Texto fornecido
____________
A Superintendência-Geral do Conselho Administrativo de Defesa Econômica (SG/Cade) recomendou ao Tribunal da autarquia a condenação de 16 empresas e 52 pessoas físicas por formação de cartel em licitações públicas de trens e metrôs realizadas em São Paulo, Distrito Federal, Minas Gerais e Rio Grande do Sul. O despacho foi assinado no dia 11/12.
De acordo com o parecer da Superintendência, as provas colhidas ao longo da investigação permitiram concluir que empresas e funcionários interferiram no resultado de, pelo menos, 27 projetos relacionados a procedimentos licitatórios. Os participantes dividiram licitações e combinaram valores das propostas comerciais a serem apresentadas nos certames. A implementação das estratégias anticompetitivas teria incluído, por exemplo, institutos formalmente legais, como a formação de consórcio e a subcontratação, para dar uma aparência de competição ao cartel.
As companhias acusadas no processo são: Alstom Brasil Energia; Balfour Beatty Rail Power Systemsn Brasil; Bombardier Transportation Brasil; CAF Brasil Indústria e Comércio; MGE Equipamentos e Serviços Rodoviários; Hyundai-Rotem Brasil Indústria e Comércio de Trens; IESA Projetos Equipamentos e Montagens; Mitsui & Co Brasil; MPE – Montagens e Projetos Especiais; Procint Projetos e Consultoria Internacional; Serveng-Civilsan – Empresas Associadas de Engenharia; TC/BR Tecnologia e Consultoria Brasileira; Trans Sistemas de Transportes; Empresa Tejofran de Saneamento e Serviços; Temoinsa do Brasil; e Lucy Elisabete Pereira Teixeira (representando Constech Assessoria e Consultoria Internacional).
____________
Dados armazenados

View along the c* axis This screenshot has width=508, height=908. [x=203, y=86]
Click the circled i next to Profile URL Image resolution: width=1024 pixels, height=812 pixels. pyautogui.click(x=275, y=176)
____________
O que fazer
Responda com base no texto sobre o cartel em licitações de trens e metrôs:
1. Quantas empresas e quantas pessoas físicas a Superintendência recomendou condenar?
2. Em pelo menos quantos projetos as empresas e os funcionários interferiram?
3. Quais institutos formalmente legais são dados como exemplo?
O material não tem relação com o texto sobre o cartel em licitações de trens e metrôs.

Resultado da tarefa
1. 16 empresas e 52 pessoas físicas.
2. Em pelo menos 27 projetos.
3. A formação de consórcio e a subcontratação.